# DATA FOR PROCESSING:
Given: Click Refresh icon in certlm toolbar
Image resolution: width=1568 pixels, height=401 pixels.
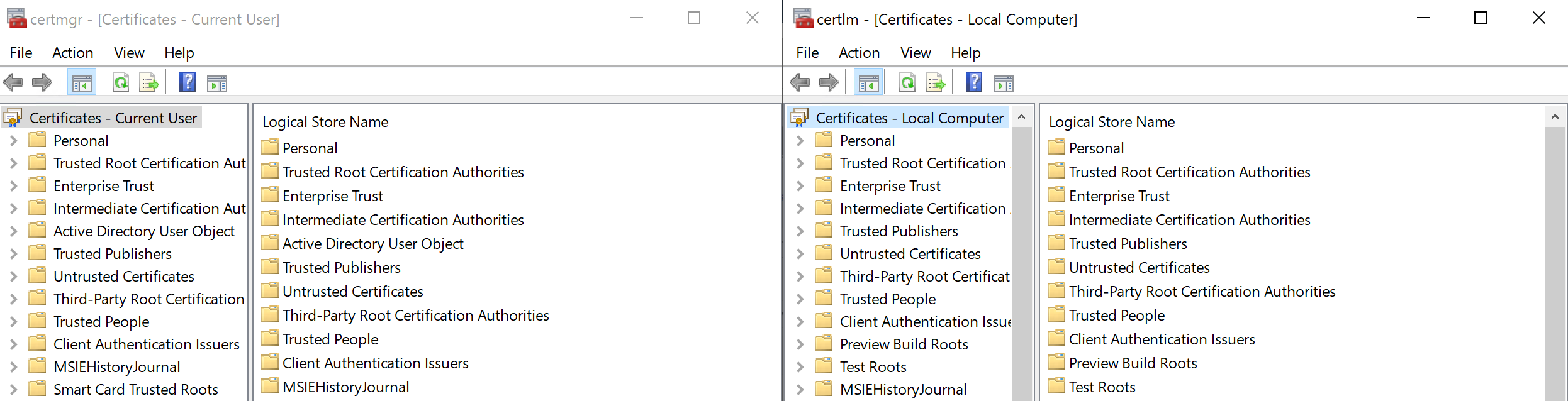Looking at the screenshot, I should pos(907,82).
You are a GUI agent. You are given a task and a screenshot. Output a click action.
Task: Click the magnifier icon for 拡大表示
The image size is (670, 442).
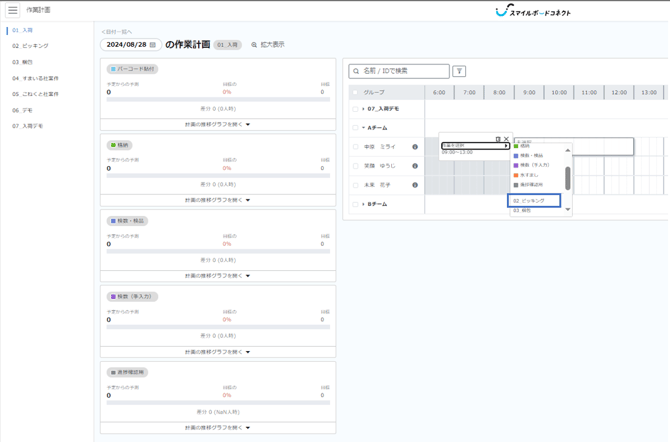(254, 45)
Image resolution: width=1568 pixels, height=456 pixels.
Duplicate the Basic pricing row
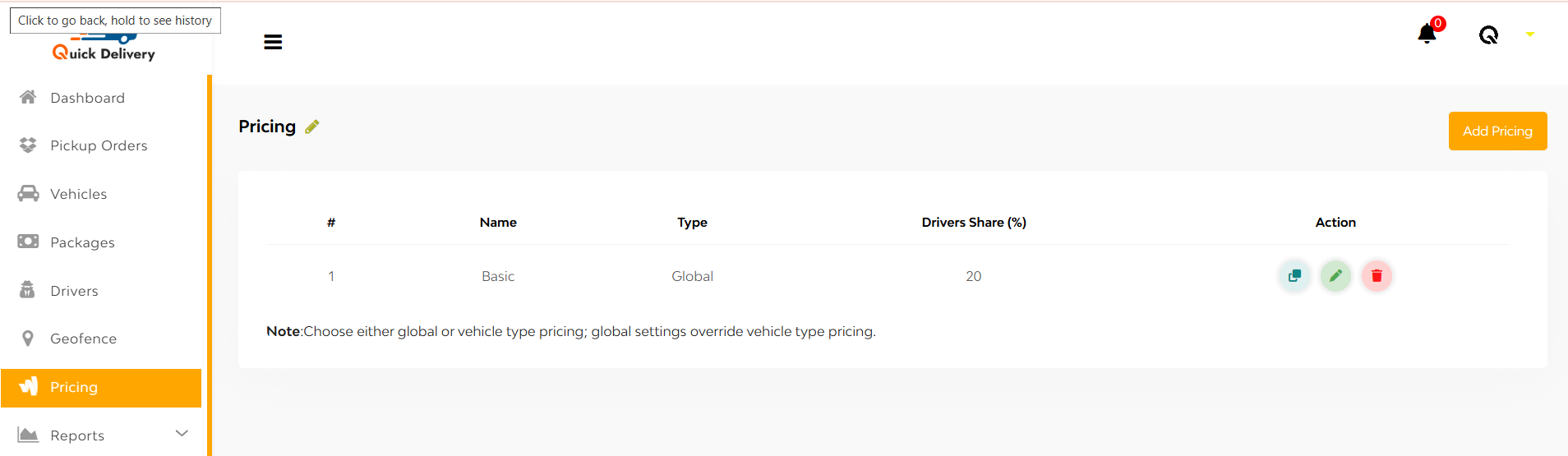click(x=1294, y=276)
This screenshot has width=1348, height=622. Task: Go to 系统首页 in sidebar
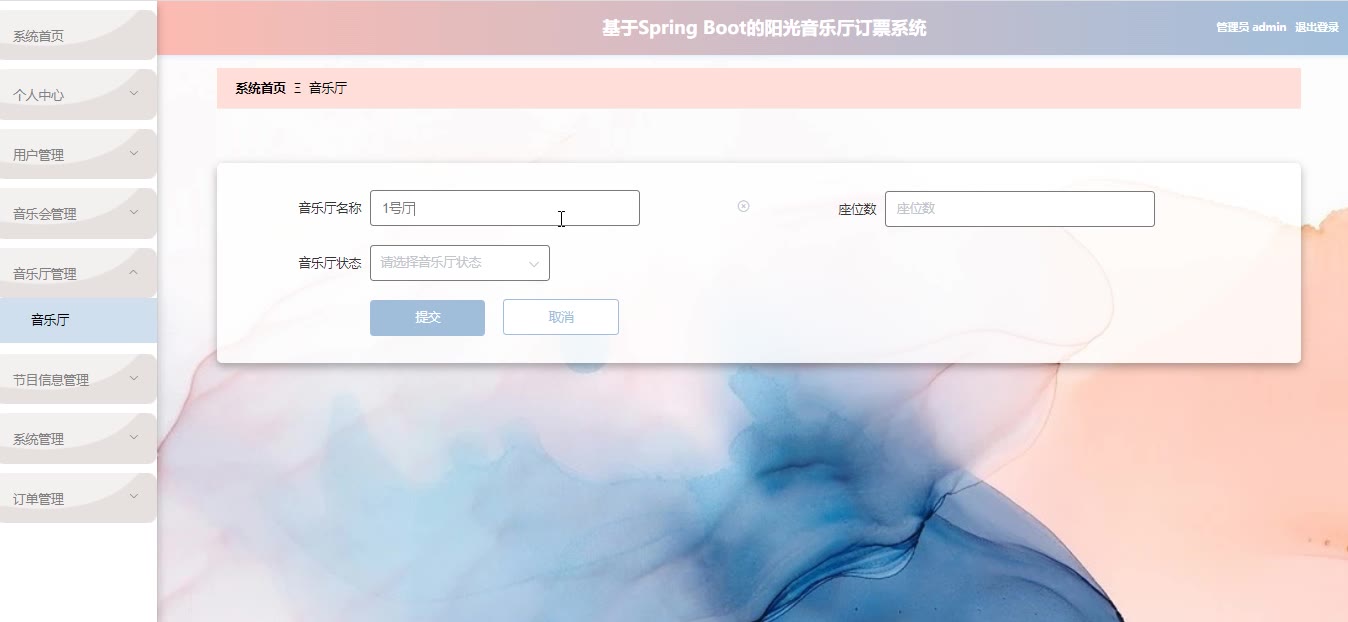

# ABOUT THIS EXERCISE:
Starting at the line that holds "You are a GUI", copy each line exactly through the end of the listing, both ends included. Leave the pictures out.

# EXPECTED ANSWER:
You are a GUI agent. You are given a task and a screenshot. Output a click action.
Task: Click the magnifier icon for 拡大表示
The image size is (670, 442).
(254, 45)
Image resolution: width=1568 pixels, height=456 pixels.
Duplicate the Basic pricing row
click(x=1294, y=276)
This screenshot has width=1348, height=622. Task: Go to 系统首页 in sidebar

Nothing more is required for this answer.